**PROBLEM DESCRIPTION:**
From the records below, please return each line that holds the word "computer".

**Saved data entries:**

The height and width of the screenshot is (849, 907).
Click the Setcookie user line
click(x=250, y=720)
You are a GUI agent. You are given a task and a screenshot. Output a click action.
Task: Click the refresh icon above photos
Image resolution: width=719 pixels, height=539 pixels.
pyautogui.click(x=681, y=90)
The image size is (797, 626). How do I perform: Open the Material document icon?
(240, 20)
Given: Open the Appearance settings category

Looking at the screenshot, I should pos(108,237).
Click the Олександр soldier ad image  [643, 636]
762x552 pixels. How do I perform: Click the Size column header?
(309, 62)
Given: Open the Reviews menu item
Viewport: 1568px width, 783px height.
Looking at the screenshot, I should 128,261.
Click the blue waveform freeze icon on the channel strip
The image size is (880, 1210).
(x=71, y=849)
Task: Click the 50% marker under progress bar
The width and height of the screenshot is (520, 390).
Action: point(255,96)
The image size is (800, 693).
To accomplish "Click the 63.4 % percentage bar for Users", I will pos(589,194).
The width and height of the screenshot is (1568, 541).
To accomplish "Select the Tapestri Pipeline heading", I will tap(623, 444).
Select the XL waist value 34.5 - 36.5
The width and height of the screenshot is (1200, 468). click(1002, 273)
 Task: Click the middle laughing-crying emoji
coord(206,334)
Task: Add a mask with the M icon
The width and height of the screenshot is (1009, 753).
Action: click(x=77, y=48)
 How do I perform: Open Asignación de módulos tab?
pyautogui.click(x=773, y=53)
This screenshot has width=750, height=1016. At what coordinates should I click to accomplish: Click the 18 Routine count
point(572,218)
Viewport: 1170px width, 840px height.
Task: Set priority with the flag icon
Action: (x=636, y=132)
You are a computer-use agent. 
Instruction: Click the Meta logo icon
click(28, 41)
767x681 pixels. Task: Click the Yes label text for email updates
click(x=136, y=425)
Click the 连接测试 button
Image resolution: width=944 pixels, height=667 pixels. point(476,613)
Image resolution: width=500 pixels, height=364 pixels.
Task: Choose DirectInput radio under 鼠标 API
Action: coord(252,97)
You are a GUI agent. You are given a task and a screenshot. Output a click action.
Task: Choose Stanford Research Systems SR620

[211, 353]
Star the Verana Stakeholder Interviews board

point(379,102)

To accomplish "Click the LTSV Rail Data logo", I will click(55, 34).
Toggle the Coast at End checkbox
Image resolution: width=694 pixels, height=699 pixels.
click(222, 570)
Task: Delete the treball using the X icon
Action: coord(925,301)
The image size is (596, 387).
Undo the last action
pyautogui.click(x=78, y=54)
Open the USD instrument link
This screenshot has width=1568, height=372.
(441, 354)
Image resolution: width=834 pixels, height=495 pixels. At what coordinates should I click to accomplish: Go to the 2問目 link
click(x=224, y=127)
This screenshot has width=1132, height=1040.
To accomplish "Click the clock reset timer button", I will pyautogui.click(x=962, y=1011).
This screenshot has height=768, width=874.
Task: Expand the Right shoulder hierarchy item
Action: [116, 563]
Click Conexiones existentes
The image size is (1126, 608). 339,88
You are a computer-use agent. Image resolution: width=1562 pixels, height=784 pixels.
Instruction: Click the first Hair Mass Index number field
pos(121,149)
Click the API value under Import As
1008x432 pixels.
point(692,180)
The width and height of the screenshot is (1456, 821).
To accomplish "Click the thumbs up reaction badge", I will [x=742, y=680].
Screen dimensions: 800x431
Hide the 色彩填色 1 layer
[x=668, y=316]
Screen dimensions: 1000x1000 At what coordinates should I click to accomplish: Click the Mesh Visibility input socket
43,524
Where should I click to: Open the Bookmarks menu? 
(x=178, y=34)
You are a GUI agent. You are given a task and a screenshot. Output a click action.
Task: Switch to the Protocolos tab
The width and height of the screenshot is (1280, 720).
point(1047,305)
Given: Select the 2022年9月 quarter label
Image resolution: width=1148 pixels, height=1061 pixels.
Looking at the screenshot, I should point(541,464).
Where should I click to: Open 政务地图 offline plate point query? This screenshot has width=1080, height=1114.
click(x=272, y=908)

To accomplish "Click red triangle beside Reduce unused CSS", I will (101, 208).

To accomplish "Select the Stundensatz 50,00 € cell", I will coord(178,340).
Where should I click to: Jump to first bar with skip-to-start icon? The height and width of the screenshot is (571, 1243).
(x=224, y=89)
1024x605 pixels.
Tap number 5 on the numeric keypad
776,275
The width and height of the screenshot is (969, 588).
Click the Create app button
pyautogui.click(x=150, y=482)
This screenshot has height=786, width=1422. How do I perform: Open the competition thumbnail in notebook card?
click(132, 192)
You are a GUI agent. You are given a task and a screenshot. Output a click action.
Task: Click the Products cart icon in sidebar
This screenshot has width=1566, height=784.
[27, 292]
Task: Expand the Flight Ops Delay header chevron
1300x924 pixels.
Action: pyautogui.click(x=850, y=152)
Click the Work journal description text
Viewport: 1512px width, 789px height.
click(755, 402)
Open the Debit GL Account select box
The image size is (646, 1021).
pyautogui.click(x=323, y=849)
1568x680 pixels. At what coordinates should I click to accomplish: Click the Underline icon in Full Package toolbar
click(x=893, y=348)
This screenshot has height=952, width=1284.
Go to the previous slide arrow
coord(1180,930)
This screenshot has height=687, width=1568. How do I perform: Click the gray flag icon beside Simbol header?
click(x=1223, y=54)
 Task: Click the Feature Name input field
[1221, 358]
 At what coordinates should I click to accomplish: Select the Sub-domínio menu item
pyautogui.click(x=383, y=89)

**TASK RESULT:**
You are a computer-use agent. 
You are a computer-use agent. Image resolution: width=1562 pixels, height=784 pixels.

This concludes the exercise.